This machine learning model shows good performance, which highlights its potential to be deployed and used in the real world. Despite this, it does have limitations since the training data does not cover all possible types of news. When deployed in the wild, the model might perform badly in news of other realms, such as entertainment news. If more comprehensive data can be collected, then this model might handle various cases more accurately.
2 Introduction
“Fake news”, also known as disinformation, is deliberately misleading or false information presented as legitimate news (Canada 2024). Its rapid spread in recent years has become a pressing concern, particularly with the rise of social media platforms that accelerate the dissemination of content. These platforms are designed with the primary objective of capturing and retaining user attention for as long as possible (Pennycook and Rand 2021). To that end, fake news often exploits this design to gain traction.
There is high public awareness of this issue in Canada. In 2023, Statistics Canada reported that 59% of Canadians admitted that they were “very or extremely concerned about online misinformation” in the Survey Series on People and their Communities (Bilodeau and Khalid 2024). In the United States, the concept of “fake news” grew in popularity during the 2016 presidential election. Allcott and Gentzkow (2017) estimated that false news stories were shared on Facebook at least 38 million times in the 3 months leading up to the election. Such widespread circulation of this false information can have serious consequences, including influencing public opinion and undermining trust in legitimate news sources. Thus, methods for detecting fake news may be beneficial in mitigating its spread.
This report investigates whether a machine learning model can accurately classify news articles as “fake” or “true” based on their textual characteristics, such as the article’s title, subject and body content. Automated detection of fake news has the potential to mitigate the spread and impact of information, particularly in social media’s fast-paced environment where information is shared instantly and at scale, from numerous sources.

#### Data provided
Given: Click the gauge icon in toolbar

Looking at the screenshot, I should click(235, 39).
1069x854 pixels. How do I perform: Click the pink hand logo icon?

#### Work to do
**a)** In the fake news passage:
(i) What other name is given for "fake news"?
(ii) What share of Canadians were "very or extremely concerned about online misinformation," according to Statistics Canada's 2023 report?
(iii) At least how many times were false news stories shared on Facebook in the 3 months before the 2016 U.S. presidential election?
**b)** Which sources does the fake news passage cite? Give each by author and year.
**c)** Repeat the part of the fake news passage starting with "This machine learning" and going on through "cases more accurately.".

#### Complete answers
**a)**
(i) Disinformation
(ii) 59%
(iii) At least 38 million times

**b)**
Canada (2024)
Pennycook and Rand (2021)
Bilodeau and Khalid (2024)
Allcott and Gentzkow (2017)

**c)**
This machine learning model shows good performance, which highlights its potential to be deployed and used in the real world. Despite this, it does have limitations since the training data does not cover all possible types of news. When deployed in the wild, the model might perform badly in news of other realms, such as entertainment news. If more comprehensive data can be collected, then this model might handle various cases more accurately.